Senior Management will ensure that the Firm’s records can be made available for FCA inspection. Where records are stored electronically, they need to be reproduced, unchanged from their original content, stored so that they cannot be accidentally deleted and are regularly backed-up. Staff should adhere to the policy that documents which contain sensitive data are destroyed appropriately.
|Accounts Records.||Three years from the end of the accounting period.|
|Financial Records.||In line with Inland Revenue requirements, we retain financial records including bank statements for 6 years.|
|Complaints.||Three years from the date of receipt.|
|Management Structure.||Six years from the date of any change.|
|Training Records.||Three years from the date employment ceased.|
All records, particularly confidential records, are securely retained by us. Measures include:
• Keeping all paper records locked in secure cabinets at the end of the business day.

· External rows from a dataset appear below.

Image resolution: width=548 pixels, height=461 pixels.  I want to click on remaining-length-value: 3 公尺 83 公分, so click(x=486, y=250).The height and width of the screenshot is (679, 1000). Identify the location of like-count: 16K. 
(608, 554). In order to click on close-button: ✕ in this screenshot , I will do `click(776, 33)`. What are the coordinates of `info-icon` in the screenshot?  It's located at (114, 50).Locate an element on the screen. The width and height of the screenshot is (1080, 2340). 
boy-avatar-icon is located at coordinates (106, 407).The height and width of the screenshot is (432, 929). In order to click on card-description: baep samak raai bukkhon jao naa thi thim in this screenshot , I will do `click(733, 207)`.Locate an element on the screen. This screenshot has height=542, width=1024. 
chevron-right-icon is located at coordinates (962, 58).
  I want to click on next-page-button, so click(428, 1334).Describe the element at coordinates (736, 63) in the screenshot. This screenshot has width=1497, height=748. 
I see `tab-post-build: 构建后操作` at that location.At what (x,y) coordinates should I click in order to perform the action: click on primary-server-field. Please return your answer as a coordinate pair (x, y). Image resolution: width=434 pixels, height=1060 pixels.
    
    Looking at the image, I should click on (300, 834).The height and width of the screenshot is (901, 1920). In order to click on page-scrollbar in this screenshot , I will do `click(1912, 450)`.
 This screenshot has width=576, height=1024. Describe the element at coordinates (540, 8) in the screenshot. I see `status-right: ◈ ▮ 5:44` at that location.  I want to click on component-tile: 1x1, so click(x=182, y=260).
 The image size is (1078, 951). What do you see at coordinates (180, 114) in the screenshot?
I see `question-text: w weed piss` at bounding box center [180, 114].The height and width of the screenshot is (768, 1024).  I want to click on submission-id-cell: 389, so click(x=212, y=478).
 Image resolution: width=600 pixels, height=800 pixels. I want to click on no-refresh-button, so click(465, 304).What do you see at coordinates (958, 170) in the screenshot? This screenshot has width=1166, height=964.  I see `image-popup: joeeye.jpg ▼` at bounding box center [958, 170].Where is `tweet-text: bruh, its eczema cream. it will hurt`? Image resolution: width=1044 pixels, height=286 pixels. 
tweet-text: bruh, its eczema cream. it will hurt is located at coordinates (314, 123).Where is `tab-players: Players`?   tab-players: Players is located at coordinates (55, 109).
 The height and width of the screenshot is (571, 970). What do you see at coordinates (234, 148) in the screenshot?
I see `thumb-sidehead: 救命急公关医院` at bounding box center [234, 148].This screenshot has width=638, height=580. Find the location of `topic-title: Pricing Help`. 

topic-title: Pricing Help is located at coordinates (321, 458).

• Encrypting all digital records.
• Confidential e-mails including customer details to be sent by secure methods and encrypted.
• Maintaining a ‘clear-desk’ policy.
• Company computers to be password-protected.
• Confidential records to be stored on drives with limited access to authorised staff only.
On a regular basis, management will confirm that we maintain appropriate protection of data. Periodically, checks will be made confirming data is retained securely, that cabinets are locked and computers are ‘shut-down’ (or secured) after close of the business day. We will maintain a ‘clear-desk’ policy and ensure that correct encryption procedures are followed.
We will maintain a record of all subject access requests and ensure we follow all appropriate data protection regulations.
Only authorised staff will be allowed access to data and we will maintain records of access authorities. On an annual basis we will conduct an audit of retained data to ascertain whether any is due for destruction.